## [Ziel der Übung]
Gib die Zeilen ab der Zeile mit „Viewport: 830px width, 501px height.“ bis einschließlich der letzten Zeile Wort für Wort wieder.

(Ausgangszeilen)
•••••

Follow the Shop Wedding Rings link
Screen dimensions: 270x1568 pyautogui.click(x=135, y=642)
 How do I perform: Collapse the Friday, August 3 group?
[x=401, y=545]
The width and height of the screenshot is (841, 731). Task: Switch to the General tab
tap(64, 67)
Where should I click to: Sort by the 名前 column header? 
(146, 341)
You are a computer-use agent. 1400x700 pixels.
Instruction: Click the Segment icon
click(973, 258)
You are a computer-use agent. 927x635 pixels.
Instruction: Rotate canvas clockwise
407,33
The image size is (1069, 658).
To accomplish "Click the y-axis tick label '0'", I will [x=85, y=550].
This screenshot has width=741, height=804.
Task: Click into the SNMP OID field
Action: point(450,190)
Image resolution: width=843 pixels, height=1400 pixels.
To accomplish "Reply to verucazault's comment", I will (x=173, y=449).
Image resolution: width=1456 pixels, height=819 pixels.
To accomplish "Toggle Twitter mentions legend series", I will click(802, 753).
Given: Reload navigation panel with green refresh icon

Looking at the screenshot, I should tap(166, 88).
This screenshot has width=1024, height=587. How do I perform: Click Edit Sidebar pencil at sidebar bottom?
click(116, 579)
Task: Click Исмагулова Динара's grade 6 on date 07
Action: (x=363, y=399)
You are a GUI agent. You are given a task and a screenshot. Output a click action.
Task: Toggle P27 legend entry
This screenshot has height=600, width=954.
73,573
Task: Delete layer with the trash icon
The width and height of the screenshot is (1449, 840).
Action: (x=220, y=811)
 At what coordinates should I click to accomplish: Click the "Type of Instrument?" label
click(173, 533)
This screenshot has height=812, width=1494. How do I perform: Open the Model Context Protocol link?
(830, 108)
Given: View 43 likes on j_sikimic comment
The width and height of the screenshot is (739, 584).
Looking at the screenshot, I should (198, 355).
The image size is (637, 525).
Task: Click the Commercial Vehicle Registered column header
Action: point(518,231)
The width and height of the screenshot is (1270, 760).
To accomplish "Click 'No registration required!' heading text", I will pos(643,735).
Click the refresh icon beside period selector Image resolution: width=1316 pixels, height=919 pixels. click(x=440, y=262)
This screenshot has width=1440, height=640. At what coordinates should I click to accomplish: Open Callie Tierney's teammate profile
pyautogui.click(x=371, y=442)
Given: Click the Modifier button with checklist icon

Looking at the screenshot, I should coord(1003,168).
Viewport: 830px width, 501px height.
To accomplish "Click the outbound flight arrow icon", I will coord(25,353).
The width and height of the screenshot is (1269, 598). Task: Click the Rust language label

•••••

## [Antwort zur Aufgabe]
Viewport: 830px width, 501px height.
To accomplish "Click the outbound flight arrow icon", I will coord(25,353).
The width and height of the screenshot is (1269, 598). Task: Click the Rust language label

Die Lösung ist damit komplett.